TASK DIRECTIONS >> What lines of the data include the string "will"? Copy them all.

══ RECORDS SHOWN

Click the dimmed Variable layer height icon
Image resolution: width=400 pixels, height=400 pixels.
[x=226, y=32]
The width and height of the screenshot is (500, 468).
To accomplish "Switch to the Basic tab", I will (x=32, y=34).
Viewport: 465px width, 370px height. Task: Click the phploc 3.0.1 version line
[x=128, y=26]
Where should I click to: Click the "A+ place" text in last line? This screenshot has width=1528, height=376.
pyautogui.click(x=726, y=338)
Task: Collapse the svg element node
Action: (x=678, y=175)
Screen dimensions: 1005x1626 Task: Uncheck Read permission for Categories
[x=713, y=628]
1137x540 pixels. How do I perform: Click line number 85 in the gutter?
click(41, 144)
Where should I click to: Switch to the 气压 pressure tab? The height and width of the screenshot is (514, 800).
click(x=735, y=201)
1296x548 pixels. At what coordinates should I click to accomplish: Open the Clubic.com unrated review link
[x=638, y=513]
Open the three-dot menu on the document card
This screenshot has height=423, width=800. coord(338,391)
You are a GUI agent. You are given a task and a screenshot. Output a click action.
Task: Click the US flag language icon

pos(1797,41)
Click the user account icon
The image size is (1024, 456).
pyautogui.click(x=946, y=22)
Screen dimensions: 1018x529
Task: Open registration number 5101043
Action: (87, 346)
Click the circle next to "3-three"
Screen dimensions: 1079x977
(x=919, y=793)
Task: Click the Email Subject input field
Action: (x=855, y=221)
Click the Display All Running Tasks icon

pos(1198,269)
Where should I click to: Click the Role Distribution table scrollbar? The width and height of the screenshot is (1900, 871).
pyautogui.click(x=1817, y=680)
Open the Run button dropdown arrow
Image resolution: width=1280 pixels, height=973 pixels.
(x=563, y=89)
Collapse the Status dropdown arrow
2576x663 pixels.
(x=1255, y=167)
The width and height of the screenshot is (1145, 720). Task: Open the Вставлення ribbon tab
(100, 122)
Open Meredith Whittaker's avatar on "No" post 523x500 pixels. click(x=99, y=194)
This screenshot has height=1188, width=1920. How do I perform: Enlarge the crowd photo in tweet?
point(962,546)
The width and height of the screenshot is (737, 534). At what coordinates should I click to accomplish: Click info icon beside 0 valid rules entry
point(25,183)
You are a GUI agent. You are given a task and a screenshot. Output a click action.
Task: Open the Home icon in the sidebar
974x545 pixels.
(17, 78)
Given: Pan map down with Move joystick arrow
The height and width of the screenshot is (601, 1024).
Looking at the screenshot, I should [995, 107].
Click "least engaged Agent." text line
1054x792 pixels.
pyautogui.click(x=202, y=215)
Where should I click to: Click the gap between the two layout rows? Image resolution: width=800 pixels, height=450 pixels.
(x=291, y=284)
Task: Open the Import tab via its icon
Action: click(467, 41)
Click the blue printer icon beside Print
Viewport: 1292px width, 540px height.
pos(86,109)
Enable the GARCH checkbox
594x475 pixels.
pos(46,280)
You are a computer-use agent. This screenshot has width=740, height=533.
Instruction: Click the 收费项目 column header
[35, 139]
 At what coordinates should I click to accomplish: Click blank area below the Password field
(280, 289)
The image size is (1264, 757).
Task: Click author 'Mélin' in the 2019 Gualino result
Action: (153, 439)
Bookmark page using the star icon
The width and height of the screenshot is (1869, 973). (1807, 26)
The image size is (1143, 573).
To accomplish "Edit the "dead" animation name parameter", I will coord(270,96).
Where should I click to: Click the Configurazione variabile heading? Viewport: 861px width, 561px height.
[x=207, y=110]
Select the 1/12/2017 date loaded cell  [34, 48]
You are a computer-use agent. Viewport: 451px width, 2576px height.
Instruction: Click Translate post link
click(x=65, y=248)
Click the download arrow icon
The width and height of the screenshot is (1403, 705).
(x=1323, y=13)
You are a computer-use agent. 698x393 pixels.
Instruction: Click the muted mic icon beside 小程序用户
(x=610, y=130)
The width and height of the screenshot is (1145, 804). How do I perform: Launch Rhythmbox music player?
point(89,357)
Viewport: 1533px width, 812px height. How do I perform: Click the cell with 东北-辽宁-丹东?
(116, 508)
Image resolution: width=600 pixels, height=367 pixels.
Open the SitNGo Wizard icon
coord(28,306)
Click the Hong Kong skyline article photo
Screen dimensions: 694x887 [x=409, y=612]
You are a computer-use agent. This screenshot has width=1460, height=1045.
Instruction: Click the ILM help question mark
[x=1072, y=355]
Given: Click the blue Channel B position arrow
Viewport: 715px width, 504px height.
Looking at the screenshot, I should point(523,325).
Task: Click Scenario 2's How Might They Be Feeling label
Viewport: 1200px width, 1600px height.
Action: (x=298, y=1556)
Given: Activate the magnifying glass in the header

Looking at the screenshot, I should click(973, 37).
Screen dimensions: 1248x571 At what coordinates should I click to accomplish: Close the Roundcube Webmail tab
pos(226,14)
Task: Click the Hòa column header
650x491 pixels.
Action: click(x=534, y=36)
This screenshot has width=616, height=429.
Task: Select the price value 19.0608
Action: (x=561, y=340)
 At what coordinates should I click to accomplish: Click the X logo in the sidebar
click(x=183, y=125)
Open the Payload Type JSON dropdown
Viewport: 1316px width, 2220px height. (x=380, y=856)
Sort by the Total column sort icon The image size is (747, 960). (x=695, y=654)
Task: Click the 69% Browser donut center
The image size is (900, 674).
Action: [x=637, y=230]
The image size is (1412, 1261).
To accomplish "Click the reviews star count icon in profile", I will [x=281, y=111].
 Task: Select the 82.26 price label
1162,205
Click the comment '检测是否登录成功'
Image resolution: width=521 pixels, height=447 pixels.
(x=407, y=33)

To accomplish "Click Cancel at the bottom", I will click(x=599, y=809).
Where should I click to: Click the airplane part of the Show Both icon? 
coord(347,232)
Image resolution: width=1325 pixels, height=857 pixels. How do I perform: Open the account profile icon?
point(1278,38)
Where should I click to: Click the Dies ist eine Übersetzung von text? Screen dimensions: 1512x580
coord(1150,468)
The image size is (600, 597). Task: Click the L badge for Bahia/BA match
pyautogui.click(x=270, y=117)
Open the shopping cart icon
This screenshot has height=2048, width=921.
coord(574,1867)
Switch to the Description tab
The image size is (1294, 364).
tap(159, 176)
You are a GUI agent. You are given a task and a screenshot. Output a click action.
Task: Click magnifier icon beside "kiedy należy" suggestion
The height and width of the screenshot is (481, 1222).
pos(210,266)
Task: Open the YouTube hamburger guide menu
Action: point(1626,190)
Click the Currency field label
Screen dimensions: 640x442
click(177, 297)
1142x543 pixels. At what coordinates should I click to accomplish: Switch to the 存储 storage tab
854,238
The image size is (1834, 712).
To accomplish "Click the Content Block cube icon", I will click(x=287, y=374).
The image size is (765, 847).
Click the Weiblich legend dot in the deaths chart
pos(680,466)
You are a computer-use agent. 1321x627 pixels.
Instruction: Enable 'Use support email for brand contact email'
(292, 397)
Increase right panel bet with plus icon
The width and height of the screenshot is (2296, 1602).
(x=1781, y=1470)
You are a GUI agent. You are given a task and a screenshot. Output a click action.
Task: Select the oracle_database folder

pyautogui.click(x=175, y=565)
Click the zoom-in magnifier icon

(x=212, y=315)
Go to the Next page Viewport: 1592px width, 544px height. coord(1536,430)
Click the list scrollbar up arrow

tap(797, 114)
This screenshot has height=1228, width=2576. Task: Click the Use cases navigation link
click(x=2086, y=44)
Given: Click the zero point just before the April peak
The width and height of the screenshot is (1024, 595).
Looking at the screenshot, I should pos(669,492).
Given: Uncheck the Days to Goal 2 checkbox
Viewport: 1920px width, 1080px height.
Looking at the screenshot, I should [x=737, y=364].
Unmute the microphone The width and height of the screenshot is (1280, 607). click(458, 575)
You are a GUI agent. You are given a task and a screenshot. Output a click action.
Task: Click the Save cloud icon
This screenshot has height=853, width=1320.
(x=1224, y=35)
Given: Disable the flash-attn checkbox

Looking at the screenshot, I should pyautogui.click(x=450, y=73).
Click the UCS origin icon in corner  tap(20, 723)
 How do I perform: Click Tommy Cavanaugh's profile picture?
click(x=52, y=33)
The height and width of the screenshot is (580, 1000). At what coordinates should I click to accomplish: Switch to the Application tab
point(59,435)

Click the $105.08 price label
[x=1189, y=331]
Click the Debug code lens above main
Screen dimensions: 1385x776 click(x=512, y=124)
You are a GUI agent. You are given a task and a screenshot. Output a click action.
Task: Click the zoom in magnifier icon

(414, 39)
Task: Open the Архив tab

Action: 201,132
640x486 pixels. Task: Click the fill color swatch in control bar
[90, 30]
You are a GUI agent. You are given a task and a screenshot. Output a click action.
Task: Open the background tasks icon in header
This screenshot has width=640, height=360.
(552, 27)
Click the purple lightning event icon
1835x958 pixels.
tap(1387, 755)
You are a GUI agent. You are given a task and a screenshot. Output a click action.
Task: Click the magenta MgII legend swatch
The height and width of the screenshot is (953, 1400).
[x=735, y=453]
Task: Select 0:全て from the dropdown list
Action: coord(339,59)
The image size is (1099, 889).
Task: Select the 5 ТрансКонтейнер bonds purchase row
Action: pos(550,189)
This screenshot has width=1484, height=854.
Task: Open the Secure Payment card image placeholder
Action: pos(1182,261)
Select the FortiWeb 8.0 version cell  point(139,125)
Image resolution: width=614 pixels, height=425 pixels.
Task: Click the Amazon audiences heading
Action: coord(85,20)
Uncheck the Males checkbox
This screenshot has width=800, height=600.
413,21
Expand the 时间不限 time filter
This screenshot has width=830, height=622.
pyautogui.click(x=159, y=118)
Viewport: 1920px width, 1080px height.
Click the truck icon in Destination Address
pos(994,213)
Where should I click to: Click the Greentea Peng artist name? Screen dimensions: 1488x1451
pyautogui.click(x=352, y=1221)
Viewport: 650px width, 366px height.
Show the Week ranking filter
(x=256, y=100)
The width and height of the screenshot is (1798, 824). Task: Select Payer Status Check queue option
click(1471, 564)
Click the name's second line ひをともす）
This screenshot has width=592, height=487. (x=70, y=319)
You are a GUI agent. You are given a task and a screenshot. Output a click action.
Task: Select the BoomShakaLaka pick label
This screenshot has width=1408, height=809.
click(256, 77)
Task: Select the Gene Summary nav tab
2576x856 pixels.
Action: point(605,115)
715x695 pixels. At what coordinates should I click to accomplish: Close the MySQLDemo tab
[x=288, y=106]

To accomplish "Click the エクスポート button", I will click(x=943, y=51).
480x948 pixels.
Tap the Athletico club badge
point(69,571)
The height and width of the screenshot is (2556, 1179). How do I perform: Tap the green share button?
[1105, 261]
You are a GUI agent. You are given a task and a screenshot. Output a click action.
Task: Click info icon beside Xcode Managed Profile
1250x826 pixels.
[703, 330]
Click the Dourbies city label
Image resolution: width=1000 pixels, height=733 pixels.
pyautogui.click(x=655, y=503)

════

TASK RESPONSE >>
To accomplish "Switch to the Basic tab", I will (x=32, y=34).
To accomplish "Edit the "dead" animation name parameter", I will coord(270,96).
To accomplish "Click the reviews star count icon in profile", I will [x=281, y=111].
To accomplish "Click Cancel at the bottom", I will click(x=599, y=809).
To accomplish "Click the Content Block cube icon", I will click(x=287, y=374).
To accomplish "Click the エクスポート button", I will click(x=943, y=51).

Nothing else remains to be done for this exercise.